Gongolewsky v Empire Ins. Co.
(2nd Dept., decided 5/13/2008)
Empire denied coverage for for a water loss to plaintiff's home, and she sued. Empire moved for leave to amend its answer to assert a defense based on the insured's alleged failure to file a timely proof of loss, and for summary judgment on that defense.
In MODIFYING the lower court's order, the Second Department held that Empire should have been allowed to amend its answer to assert a defense based on Insurance Law § 3407(a), and that such a defense is not waived if not included in the original answer.

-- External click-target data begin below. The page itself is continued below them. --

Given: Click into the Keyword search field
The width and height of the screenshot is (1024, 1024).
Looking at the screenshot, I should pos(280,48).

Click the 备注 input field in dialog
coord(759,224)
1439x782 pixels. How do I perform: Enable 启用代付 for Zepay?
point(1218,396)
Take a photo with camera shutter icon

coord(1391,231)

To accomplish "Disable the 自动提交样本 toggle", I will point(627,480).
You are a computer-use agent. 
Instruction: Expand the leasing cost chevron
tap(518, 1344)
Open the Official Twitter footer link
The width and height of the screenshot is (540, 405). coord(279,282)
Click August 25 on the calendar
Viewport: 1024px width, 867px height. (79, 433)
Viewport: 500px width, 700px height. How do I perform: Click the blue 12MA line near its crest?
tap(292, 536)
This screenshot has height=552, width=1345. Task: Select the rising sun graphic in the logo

The appellate court agreed, however, with the lower court's denial of summary judgment to Empire, noting:
Empire failed to demonstrate, prima facie, that a due demand for a proof of loss was made upon the plaintiff (citation omitted). Rather, the letter by which the demand was made came from attorneys identifying themselves as counsel for "Allcity Insurance Company," which is apparently a legally distinct sister company to Empire. Nonetheless, the letter did properly identify the property and the policy number. Thus, neither party demonstrated its prima facie entitlement to judgment as a matter of law on the issue of whether Insurance Law § 3407(a) was complied with[.]Add this to a number of other New York cases in which courts have held that to expect compliance with a policy's proof of loss condition, the insurer must strictly follow the required procedures of Insurance Law § 3407(a) and its policy. Anything other than perfect clarity and precision in making the request for POLs may preclude summary judgment from being granted to the insurer.